We also analyzed the Nc component. This mid-latency component occurs approximately 300–700 ms after stimulus onset and is most prominent at fronto-central electrodes. It reflects attentional orienting to salient stimuli (Courchesne et al., 1981) and/or a general attentional arousal (Richards, 2003), as it is larger to infrequent than frequent stimuli (e.g. Courchesne et al., 1981) and is larger during periods of sustained attention (Richards, 2003). We examined the Nc in order to preclude attention and other lower level accounts that may provide an alternative explanation for differences found between conditions in the P400.

2. Experiment 1

2.1. Methods

2.1.1. Participants

Fourteen 6-month-old infants (eight female; mean age 6 months, 3 days, range 5 months, 27 days to 6 months, 12 days) were included in the final analysis. An additional 11 infants (five female) were excluded since they did not pass the inclusion criteria of at least 10 artifact free trials per stimulus set (helper/hinderer). None of these infants participated in Experiment 2. Parents signed a consent form prior to participation and received a gift certificate (100 SEK). The local ethical committee, in accordance with the declaration of Helsinki, approved the study.

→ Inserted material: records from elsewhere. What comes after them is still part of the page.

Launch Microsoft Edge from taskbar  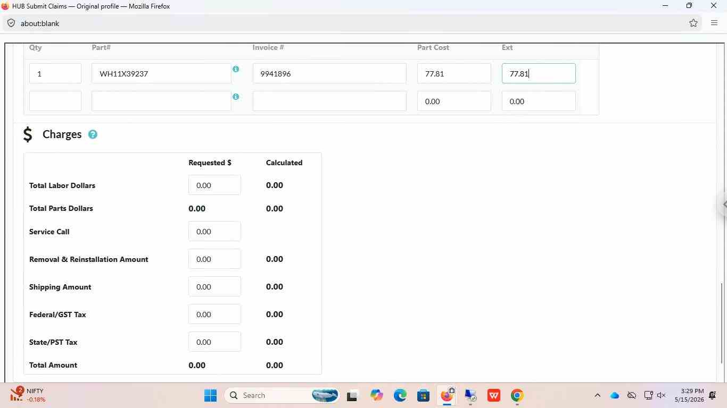point(400,395)
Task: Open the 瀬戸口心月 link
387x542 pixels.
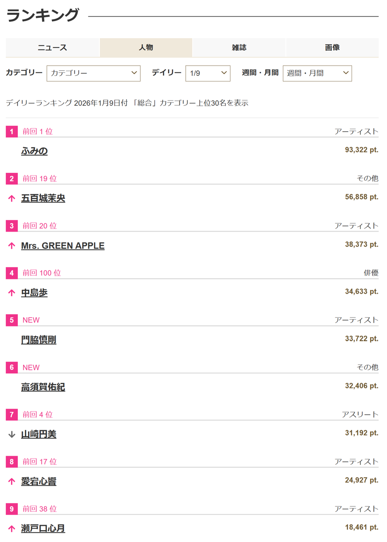Action: (43, 528)
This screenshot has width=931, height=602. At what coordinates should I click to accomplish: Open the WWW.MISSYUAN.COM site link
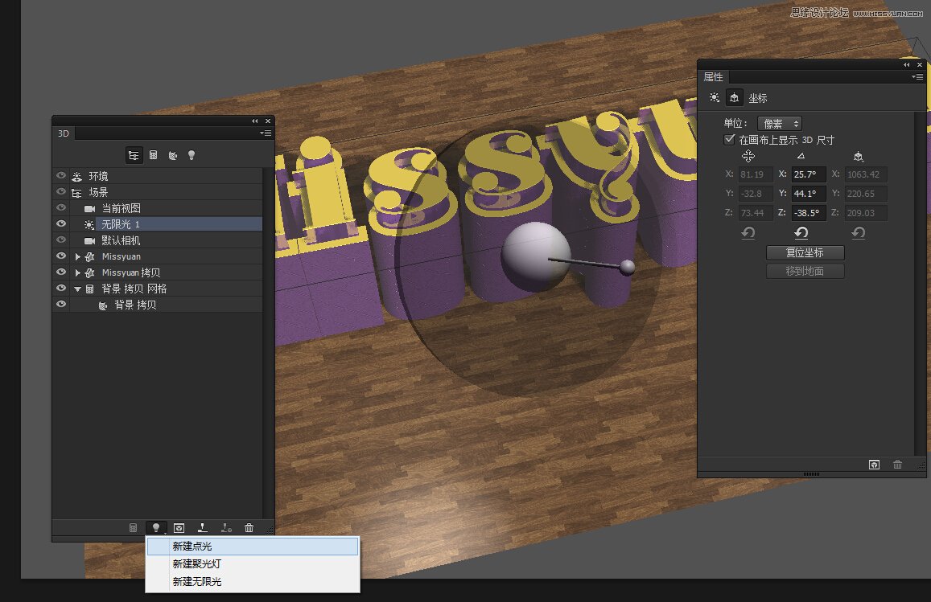tap(887, 14)
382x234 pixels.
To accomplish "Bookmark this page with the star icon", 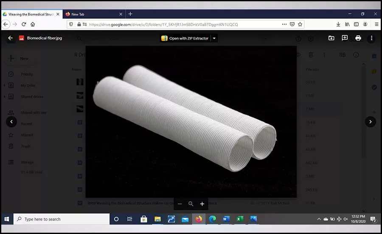I will pyautogui.click(x=300, y=24).
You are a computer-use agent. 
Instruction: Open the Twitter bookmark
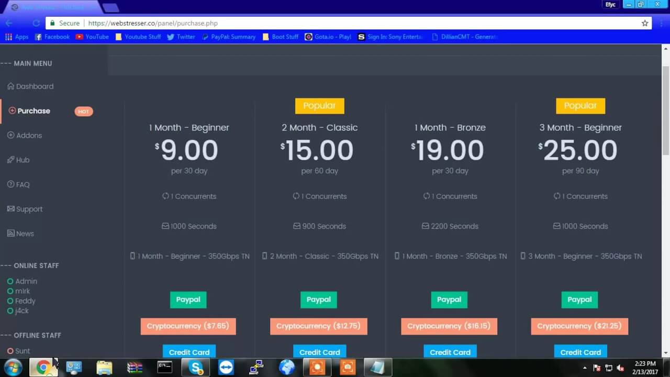point(181,37)
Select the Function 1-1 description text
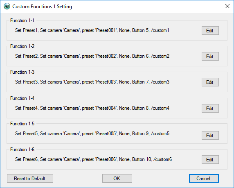 click(92, 30)
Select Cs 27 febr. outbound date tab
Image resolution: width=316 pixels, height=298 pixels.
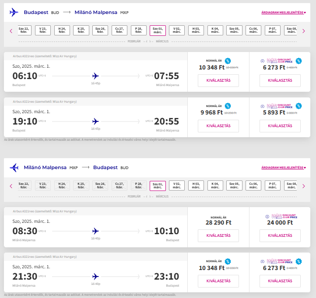(119, 31)
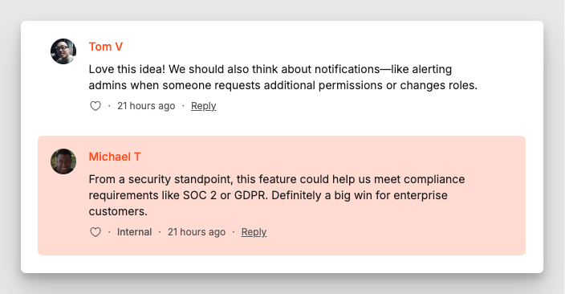Click the word enterprise in Michael's comment
The width and height of the screenshot is (565, 294).
tap(421, 195)
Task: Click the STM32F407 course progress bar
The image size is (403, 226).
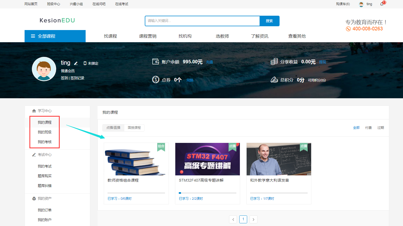Action: [x=207, y=193]
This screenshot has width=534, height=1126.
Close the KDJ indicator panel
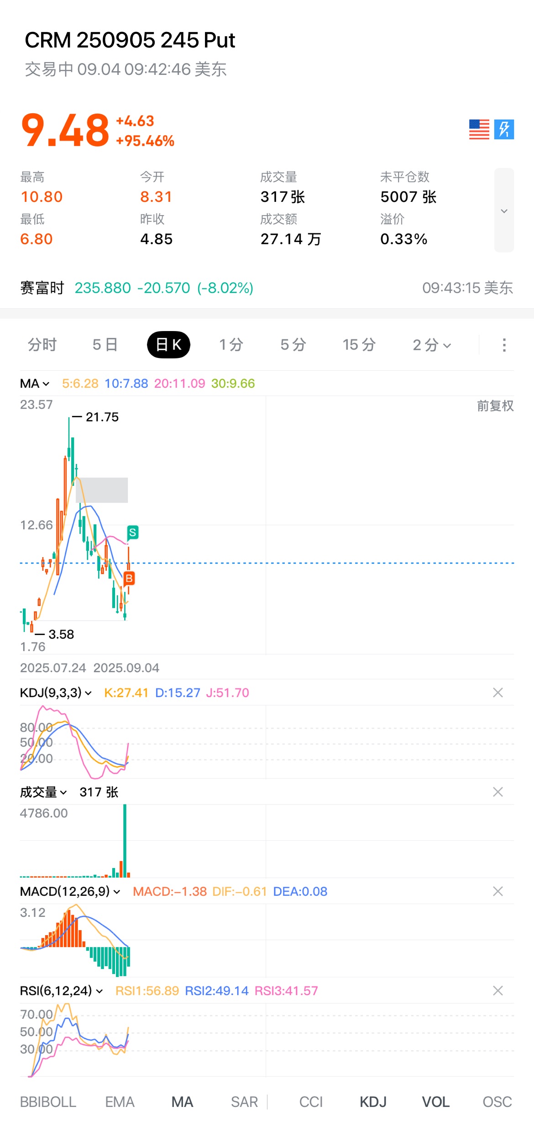497,693
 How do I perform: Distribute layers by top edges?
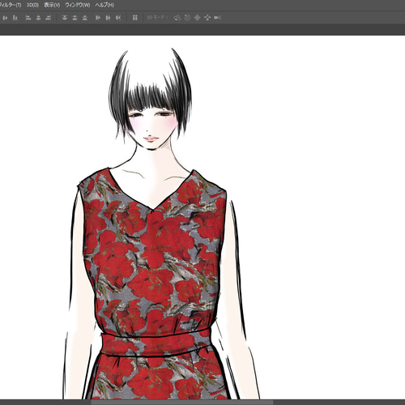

2.1.2. Stimuli and procedure

Each participating infant was presented with two sets of stimuli, one training set and one test set, created in Blender, an open source 3D animation environment (www.blender.org). The training set included six movies (three helper and three hinderer) in which a protagonist (a red ball with eyes) attempted and failed to climb a hill. In each movie the protagonist made three failed attempts to climb the hill after which the protagonist was either helped or hindered by another geometric shape (a blue square or a yellow triangle with eyes, see Fig. 1). The movies were presented in a counterbalanced order (helper or hinderer first), with square and triangle randomly assigned to be helper or hinderer. Each movie was 14 s long and was preceded by a black screen (duration 3 s prior to first movie, 2 s prior to all remaining movies). The total duration of the entire training session was 97 s (judged by the authors to be the maximum amount of time that infants would attend to the training stimuli and the subsequent test stimuli).

Fig. 1.

Fig. 1

Stimuli used in training and test set of Experiment 1. Note that the identity of the helper (here a triangle) and the hinderer (here a square) was randomized across participants. (For interpretation of the references to color in this sentence, the reader is referred to the web version of the article.)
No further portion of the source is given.